What about suicide?

During my years in Michigan, the notorious Dr. Jack Kevorkian actively promoted assisted suicide. He periodically delivered bodies to a hospital in Pontiac, minutes away from the campus where I lived. The local press wavered between defending his action, as if it were everyone’s right to decide the time to die, and expressing outrage that chronically and terminally ill people had not received treatment for depression.

As we know, a number of states and nations have since legalized physician-assisted suicide. But even before St. John Paul II included the condemnation of euthanasia and assisted suicide in “The Gospel of Life,” we already knew the dictates of nature and common sense. If God is sovereign over life, we must conclude that every human lifespan is in God’s hands.

During the Kevorkian era, a doctor who specialized in pain management came to the offices of our seminary and asked if he could enroll in classes in theology and spirituality. He had been raised Lutheran but acknowledged that he had not been attending church. What woke him up was the patient who told him that she was considering going to Kevorkian. He suddenly realized that he and his colleagues had been providing physical therapy, medication, and counseling but had missed out on the spiritual dimension of patient care. They hadn’t really addressed what makes life worth living and how faith and prayer factor into well-being. He signed up for courses in Scripture and the Catechism. He attended campus days of prayer — and he kept coming.

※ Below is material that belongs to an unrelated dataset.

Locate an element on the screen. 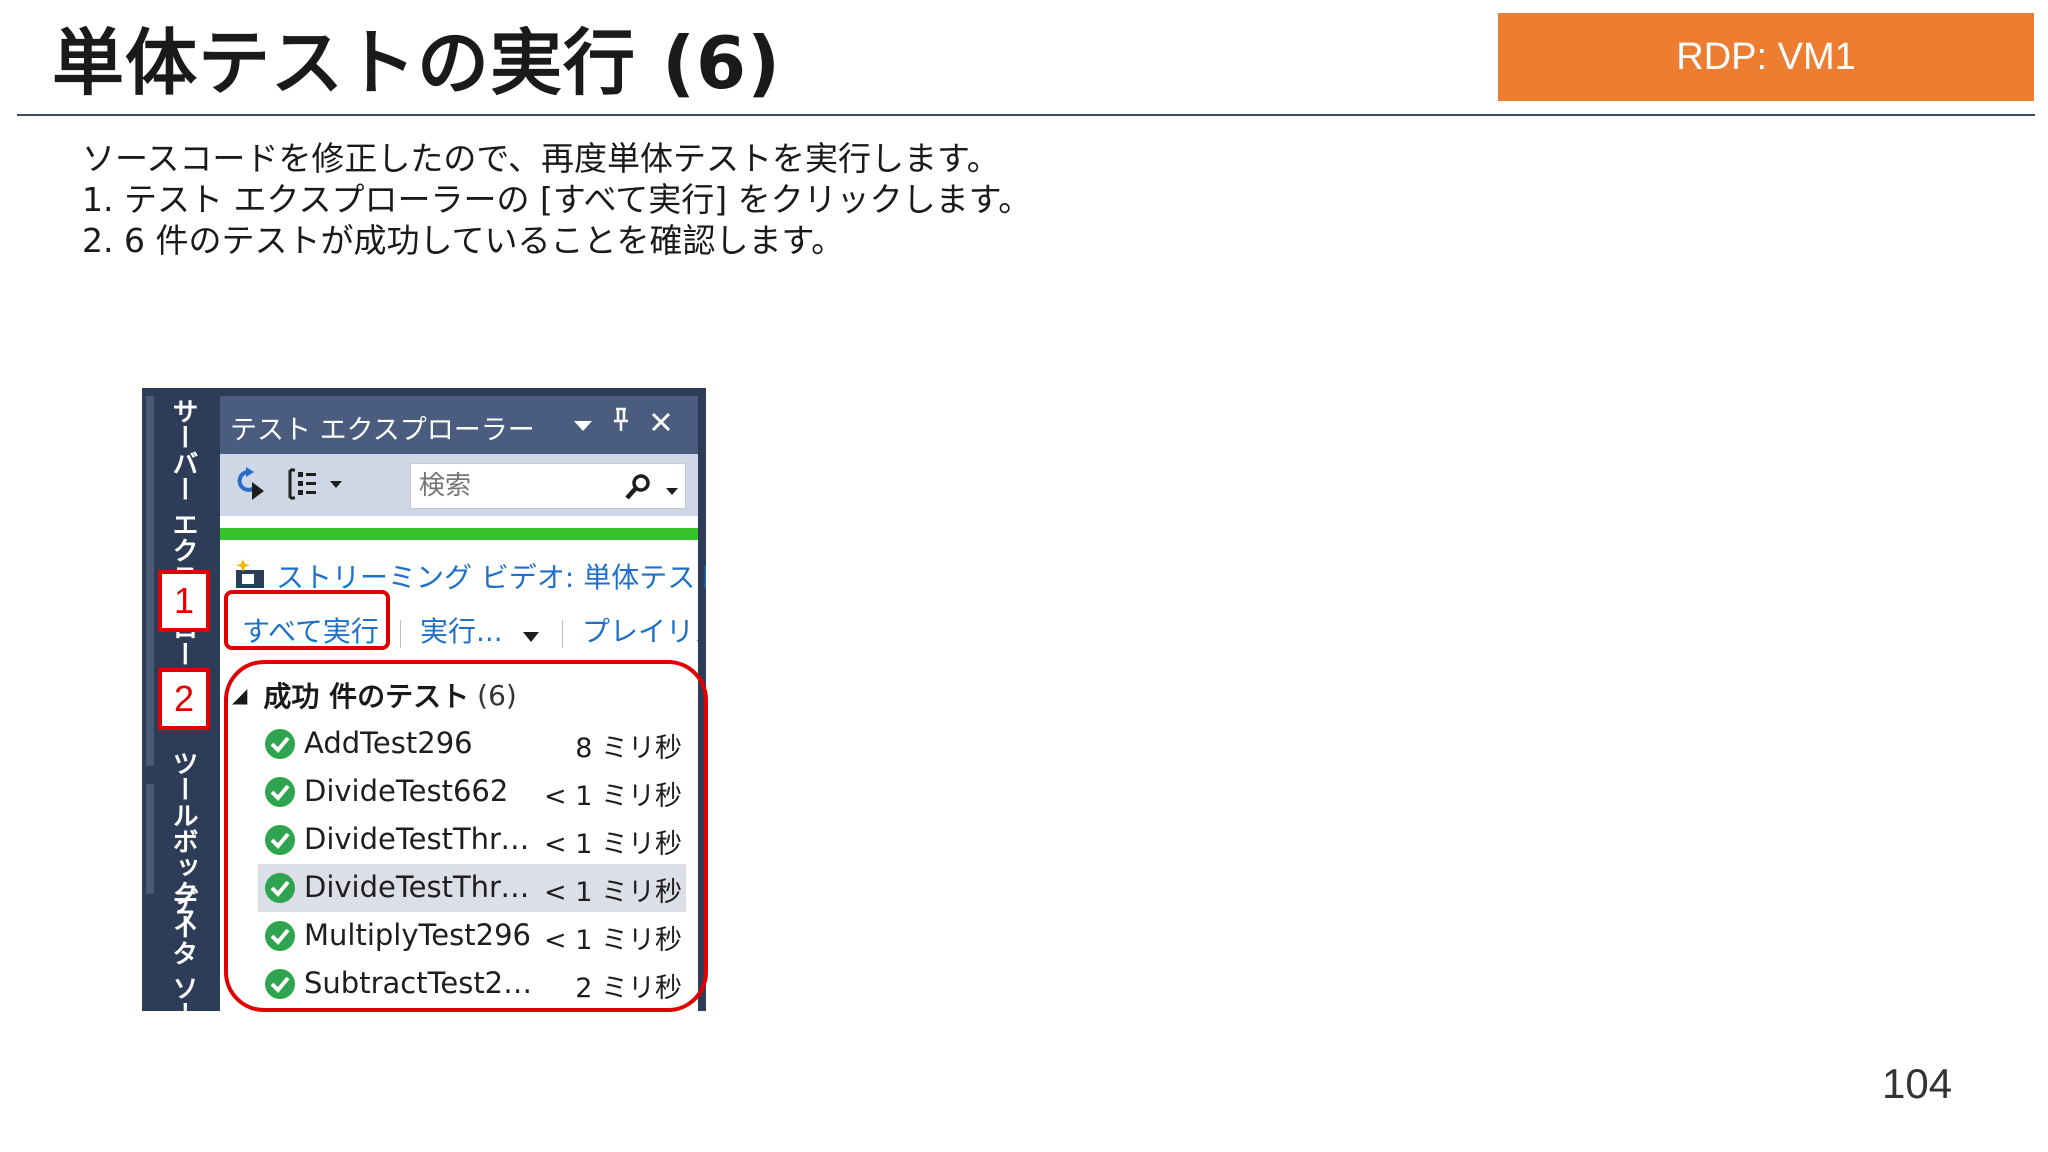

He found that we Catholics are about the biblical dictum to “Choose life.” The bottom line is that God rules life and death — from womb to tomb. Therefore, suicide is a violation of the fifth commandment. For that reason, the practice for centuries was that Christian burial was not permitted for a person who had killed himself or herself.

In recent times, however, we have become more attuned to the full scale of people’s situations and distresses. We understand that suffering people can do things which are judged gravely wrong but not be morally responsible for their actions. Depression, trauma, and extreme stress may seriously impair a person’s ability to make a clear, responsible decision. We’ve learned that children who commit suicide have high rates of attention deficit disorder. Teens and young adults who do so are ill-equipped to deal with setbacks and lack sufficient life experience to realize that what seem to be the worst of days can turn better. Ailing people don’t always know that dire prognoses can be proved so, so wrong.

So we are resolutely pro-life and stand against assisted suicide. But we also do not judge the state of mind or soul of one who has died by his or her own hand. We provide solace to families and friends who so desperately need to heal. We honor the God of life by living out our years and helping survivors to live on — full of hope for a family reunion in heaven.